Saved entries
• • • • •

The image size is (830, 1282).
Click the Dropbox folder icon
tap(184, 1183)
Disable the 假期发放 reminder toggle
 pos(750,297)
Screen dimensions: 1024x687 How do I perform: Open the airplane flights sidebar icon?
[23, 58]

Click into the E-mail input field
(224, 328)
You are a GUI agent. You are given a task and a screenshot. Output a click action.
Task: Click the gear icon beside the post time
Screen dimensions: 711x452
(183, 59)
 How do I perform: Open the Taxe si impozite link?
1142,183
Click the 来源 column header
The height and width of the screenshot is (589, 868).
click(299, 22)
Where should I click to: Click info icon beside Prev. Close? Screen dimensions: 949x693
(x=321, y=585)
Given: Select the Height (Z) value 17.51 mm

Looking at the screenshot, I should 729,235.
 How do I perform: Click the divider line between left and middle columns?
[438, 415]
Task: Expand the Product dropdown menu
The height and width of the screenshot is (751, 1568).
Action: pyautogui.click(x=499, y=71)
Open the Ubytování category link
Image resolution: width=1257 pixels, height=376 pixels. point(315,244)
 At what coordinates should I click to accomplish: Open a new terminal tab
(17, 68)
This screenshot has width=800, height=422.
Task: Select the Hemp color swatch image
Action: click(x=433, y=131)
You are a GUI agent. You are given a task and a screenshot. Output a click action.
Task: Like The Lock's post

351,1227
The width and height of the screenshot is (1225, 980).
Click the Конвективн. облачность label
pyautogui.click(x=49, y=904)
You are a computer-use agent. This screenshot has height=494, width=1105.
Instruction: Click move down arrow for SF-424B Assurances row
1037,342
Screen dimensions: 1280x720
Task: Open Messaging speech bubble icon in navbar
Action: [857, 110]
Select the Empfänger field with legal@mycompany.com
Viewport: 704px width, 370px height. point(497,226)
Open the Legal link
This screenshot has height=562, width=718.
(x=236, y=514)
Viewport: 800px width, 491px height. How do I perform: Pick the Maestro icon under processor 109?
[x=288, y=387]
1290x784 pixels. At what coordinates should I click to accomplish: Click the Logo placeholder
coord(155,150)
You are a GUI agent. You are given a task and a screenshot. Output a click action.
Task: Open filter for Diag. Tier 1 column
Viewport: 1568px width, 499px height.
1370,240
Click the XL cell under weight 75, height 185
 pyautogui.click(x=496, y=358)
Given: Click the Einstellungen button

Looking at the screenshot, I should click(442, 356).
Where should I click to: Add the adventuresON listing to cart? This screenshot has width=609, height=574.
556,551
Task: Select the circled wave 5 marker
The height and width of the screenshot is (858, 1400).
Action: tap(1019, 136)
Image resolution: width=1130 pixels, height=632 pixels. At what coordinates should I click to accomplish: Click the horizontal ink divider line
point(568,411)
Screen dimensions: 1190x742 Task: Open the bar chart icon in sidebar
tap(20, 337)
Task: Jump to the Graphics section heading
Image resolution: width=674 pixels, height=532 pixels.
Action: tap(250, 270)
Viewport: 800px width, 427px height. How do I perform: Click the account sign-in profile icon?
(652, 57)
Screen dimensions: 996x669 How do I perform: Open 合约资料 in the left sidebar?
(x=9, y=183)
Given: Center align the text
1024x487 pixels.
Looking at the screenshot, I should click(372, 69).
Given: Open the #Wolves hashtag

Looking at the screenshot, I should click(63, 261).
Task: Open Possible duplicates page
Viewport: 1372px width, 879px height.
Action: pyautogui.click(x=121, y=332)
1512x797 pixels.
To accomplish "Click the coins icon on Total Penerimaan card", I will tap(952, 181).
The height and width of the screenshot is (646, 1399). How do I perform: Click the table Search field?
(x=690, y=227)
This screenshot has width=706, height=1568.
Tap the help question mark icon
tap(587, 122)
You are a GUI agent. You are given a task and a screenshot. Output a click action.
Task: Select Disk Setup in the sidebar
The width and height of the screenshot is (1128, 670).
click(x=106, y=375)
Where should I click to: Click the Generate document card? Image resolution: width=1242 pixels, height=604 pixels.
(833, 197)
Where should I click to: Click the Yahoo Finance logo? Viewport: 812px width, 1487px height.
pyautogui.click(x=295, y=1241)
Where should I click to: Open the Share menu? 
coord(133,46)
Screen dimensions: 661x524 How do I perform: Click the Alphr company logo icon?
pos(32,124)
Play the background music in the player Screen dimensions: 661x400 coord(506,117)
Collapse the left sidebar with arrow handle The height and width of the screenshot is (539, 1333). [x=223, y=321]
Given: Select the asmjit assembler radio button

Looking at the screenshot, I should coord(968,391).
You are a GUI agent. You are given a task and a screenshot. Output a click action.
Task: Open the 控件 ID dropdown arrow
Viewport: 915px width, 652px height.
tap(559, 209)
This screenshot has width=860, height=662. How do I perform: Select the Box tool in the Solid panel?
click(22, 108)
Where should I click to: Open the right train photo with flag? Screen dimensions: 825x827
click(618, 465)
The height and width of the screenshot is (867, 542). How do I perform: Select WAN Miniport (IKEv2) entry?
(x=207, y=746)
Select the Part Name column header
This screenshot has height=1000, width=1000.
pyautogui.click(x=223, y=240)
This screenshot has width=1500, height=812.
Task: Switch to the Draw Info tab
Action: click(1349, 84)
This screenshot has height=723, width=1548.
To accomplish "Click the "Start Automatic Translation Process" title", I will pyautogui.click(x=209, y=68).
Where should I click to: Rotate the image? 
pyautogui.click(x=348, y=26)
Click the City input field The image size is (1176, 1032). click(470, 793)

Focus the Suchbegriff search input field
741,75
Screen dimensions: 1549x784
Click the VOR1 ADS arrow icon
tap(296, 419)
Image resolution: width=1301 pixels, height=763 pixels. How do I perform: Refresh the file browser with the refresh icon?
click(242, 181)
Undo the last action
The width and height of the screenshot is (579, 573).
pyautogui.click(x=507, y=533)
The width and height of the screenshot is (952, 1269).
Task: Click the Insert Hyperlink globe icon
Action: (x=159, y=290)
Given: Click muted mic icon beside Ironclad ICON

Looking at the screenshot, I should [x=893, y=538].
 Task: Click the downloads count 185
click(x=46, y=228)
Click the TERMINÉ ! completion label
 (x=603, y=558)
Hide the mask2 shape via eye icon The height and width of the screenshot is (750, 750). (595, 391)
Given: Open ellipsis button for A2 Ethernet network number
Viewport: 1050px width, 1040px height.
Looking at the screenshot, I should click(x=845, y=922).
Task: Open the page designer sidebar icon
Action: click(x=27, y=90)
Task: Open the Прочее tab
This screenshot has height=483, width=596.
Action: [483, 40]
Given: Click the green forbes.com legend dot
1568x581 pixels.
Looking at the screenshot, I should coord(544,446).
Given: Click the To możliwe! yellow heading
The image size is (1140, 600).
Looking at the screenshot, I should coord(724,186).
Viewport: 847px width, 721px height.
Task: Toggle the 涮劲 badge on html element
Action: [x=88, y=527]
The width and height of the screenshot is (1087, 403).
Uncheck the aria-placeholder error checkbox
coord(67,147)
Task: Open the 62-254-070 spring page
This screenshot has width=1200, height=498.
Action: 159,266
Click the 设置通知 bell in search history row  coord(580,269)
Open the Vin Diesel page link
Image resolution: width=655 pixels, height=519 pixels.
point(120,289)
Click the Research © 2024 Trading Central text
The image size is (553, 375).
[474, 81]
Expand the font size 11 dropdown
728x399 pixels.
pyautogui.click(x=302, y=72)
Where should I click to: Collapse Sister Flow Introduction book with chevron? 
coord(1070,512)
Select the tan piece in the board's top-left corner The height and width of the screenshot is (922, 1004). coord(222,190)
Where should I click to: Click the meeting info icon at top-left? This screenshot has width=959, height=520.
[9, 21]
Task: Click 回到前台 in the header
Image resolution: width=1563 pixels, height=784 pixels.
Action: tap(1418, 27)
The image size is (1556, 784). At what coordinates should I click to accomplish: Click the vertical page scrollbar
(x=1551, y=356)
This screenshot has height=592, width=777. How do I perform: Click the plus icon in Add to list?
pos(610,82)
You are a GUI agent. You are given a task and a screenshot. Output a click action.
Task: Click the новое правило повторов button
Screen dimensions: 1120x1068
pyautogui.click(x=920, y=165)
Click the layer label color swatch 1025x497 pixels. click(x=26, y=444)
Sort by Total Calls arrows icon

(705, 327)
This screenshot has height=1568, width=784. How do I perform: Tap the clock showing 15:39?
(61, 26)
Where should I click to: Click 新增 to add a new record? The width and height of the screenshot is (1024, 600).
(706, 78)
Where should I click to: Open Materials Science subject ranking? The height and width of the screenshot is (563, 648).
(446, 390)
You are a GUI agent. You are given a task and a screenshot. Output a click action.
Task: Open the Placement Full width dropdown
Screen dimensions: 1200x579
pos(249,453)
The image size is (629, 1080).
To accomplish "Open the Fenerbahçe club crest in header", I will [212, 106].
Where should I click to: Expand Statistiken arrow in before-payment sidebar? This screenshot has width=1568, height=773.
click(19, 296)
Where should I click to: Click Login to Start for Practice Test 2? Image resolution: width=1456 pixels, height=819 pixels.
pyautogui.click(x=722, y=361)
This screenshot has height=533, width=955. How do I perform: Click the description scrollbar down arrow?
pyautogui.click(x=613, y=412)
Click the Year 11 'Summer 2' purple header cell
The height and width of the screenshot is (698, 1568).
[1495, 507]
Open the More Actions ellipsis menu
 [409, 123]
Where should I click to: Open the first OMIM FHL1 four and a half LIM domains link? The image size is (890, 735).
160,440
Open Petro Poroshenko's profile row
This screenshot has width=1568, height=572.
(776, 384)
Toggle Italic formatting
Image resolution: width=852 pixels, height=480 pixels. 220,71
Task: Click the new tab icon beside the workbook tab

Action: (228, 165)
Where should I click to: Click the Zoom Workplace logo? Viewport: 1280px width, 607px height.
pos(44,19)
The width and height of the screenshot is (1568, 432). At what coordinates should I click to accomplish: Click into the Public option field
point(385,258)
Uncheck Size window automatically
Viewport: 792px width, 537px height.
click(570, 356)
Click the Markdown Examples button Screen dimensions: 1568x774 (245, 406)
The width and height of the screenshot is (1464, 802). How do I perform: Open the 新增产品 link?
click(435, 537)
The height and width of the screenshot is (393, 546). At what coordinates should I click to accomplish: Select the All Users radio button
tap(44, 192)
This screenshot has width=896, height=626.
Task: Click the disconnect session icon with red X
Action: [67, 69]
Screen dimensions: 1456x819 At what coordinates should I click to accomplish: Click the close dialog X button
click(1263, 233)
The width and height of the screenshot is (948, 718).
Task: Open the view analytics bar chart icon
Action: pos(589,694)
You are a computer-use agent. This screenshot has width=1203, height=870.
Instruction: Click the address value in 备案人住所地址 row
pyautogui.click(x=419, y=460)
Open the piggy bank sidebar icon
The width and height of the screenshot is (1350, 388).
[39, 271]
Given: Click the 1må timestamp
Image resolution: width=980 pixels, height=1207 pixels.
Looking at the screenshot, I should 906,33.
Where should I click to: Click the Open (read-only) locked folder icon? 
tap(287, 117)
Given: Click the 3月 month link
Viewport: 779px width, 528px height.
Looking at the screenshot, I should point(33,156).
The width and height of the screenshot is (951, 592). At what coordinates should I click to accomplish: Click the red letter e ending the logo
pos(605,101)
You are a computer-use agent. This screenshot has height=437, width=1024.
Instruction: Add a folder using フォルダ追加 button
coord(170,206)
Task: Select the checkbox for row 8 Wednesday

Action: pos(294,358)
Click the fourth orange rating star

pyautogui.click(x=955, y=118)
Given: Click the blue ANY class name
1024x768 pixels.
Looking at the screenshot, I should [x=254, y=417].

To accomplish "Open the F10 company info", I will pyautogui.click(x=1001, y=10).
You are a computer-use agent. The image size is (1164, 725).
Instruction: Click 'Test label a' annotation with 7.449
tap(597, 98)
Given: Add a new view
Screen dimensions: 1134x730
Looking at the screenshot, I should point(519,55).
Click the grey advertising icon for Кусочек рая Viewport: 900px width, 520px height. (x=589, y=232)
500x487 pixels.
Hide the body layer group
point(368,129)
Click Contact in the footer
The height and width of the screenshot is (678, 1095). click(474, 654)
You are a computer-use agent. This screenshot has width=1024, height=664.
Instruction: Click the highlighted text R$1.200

• • • • •

> **Exercise prompt**
From the records above, give again exactly the lines running from the line with "The height and width of the screenshot is (867, 542)." to the line with "Undo the last action", inclusive.

> **Solution to this problem**
The height and width of the screenshot is (867, 542). How do I perform: Select WAN Miniport (IKEv2) entry?
(x=207, y=746)
Select the Part Name column header
This screenshot has height=1000, width=1000.
pyautogui.click(x=223, y=240)
This screenshot has width=1500, height=812.
Task: Switch to the Draw Info tab
Action: click(1349, 84)
This screenshot has height=723, width=1548.
To accomplish "Click the "Start Automatic Translation Process" title", I will pyautogui.click(x=209, y=68).
Where should I click to: Rotate the image? 
pyautogui.click(x=348, y=26)
Click the City input field The image size is (1176, 1032). click(470, 793)

Focus the Suchbegriff search input field
741,75
Screen dimensions: 1549x784
Click the VOR1 ADS arrow icon
tap(296, 419)
Image resolution: width=1301 pixels, height=763 pixels. How do I perform: Refresh the file browser with the refresh icon?
click(242, 181)
Undo the last action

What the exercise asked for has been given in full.